If your confidence in your prediction (either predicted #1 preference, or a complete predicted ordering) is low I would suggest a pseudo-randomized list, where the best and worst options are inserted somewhere in the middle of the list. The rest can be in any order.

This is for exactly the reason you mention: anchoring bias (called primacy and recency effects for the beginning and end biases, or more generally, a serial position effect: http://en.wikipedia.org/wiki/Ser...)

If on the other hand, your confidence is high, present the ordered information.

Why? The satisfaction of a bounded-rational decision-maker will be a function of decision cost and decision quality. Decision cost is basically processing time in this case.

Decision quality is of course, how close to "best" the choice is. Taking too long to pick #1 is just as bad as being rushed to process a random list and picking #n by accident.
The one asset you have to design the decision is the ordering prediction. The higher the confidence in that prediction, the more you can lower decision cost. You cannot actually increase decision quality, since the person can still make the wrong choice in terms of future regret due to a sudden impulse or something. So canceling out the one known bias: serial bias, you present as much of the prediction information as your confidence allows.
So the general answer is: trade-off randomness versus use of prediction, modulo cancellation of known systematic biases.
The empirical unknown here is the threshold for showing #1 on top (i.e. taking advantage of the primacy bias to speed up the selection of a high-confidence correct answer). You have to run actual experiments to measure that kind of thing.
There is also a epistemological problem here. The assumption that the decision-maker has something like a static preference order is problematic. What does that mean? Should you ask the person to rationally take their time when they are fresh and rested, and come up with an ordering and use that as ground truth? Should you measure regret rates later? How much later? Tomorrow? Next week? Deathbed? Is their inhibition-free ordering when drunk the real best ordering?
Behavioral economists solve this problem by assuming that there is a ground-truth mental model within which a "rational" solution exists once you strip away the known "predictable irrationalities." I disagree philosophically with this view.
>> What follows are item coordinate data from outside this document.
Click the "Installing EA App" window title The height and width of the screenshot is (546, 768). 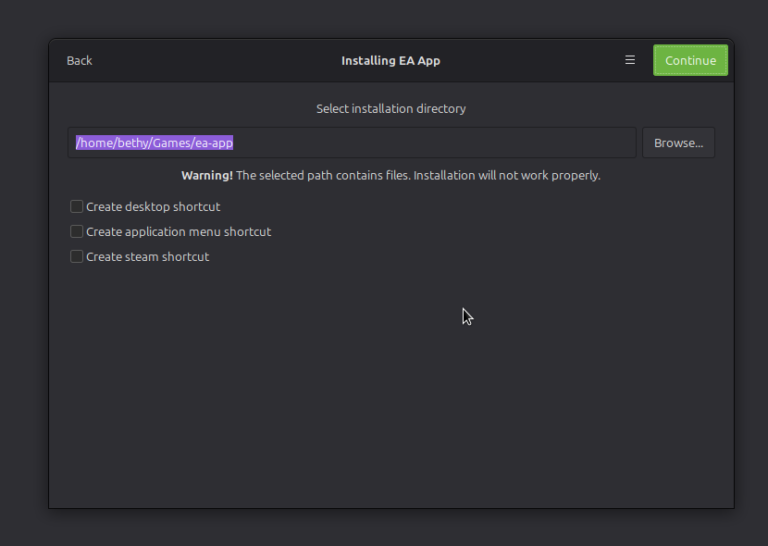click(390, 60)
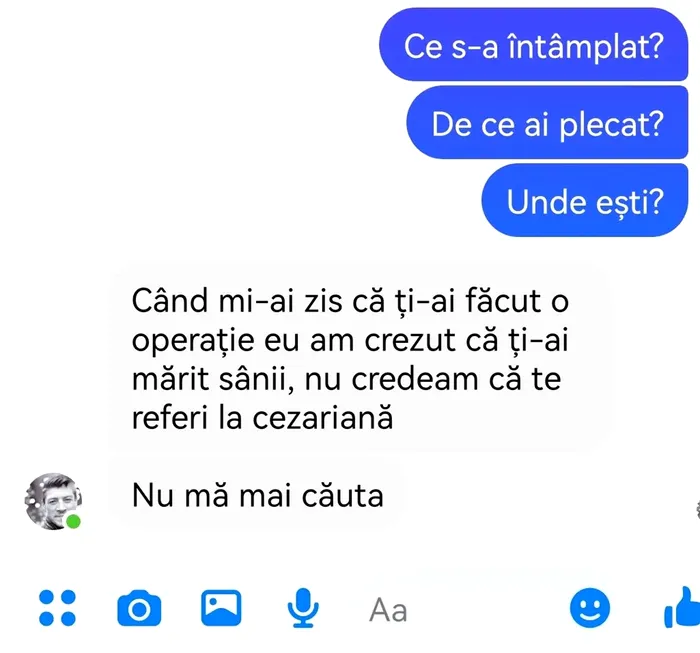Click the green online status dot

point(73,521)

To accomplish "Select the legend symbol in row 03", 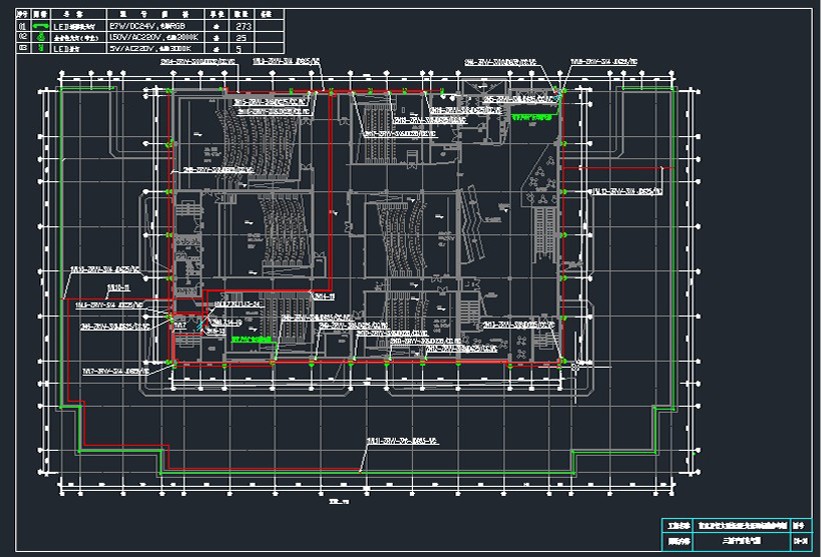I will 41,47.
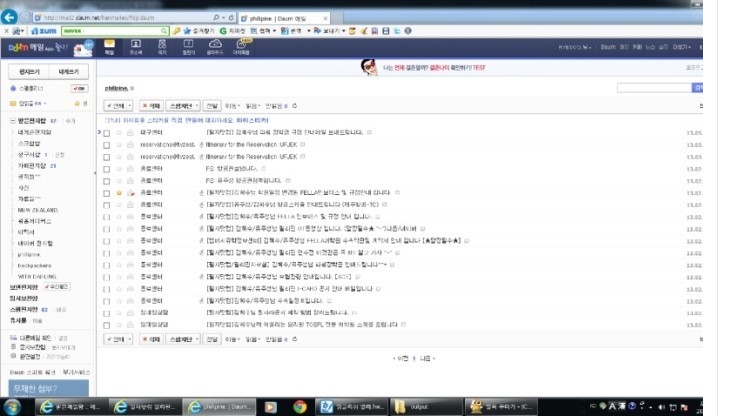The width and height of the screenshot is (740, 416).
Task: Click the refresh icon in mail toolbar
Action: coord(294,105)
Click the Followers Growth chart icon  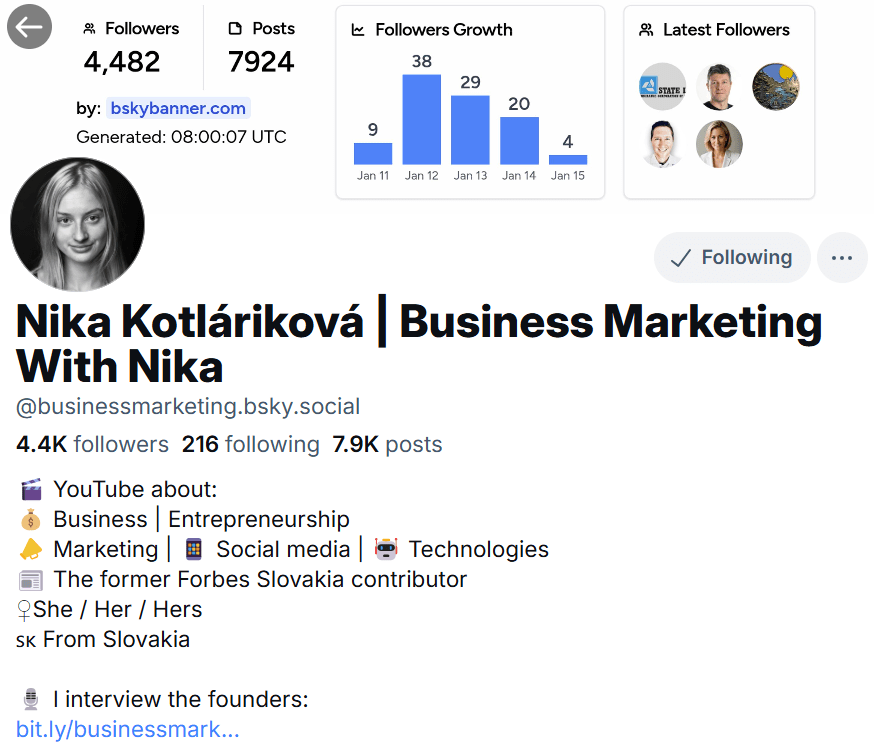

There is no such ground truth state. Stripping away known predictable irrationalities still leaves you with the problem of justifying what's left behind.
My own solution is to assume that all optimality is relative to a mental model or narrative. For a goody-two-shoes type, the preference order he comes up with when sober and rested is the right one that will move his life according to script. For an artistic type, the preference order he comes up with when drunk might be the right one. For a Nietzsche type, the preference order that leads to the most future self-destructive misery might be the right one.
For a reflective-hedonist type, future regret minimization might be the way to test for correctness. For an in-the-moment type, immediate gratification following the decision might be the right one (to claim that deferred gratification is the "right" way is to pretend that a given social script is "truth"). For a cerebral thinker, some NPV type function of regret across the rest of life (an integral cost function) might be the right one.
There is a lot to a list of options.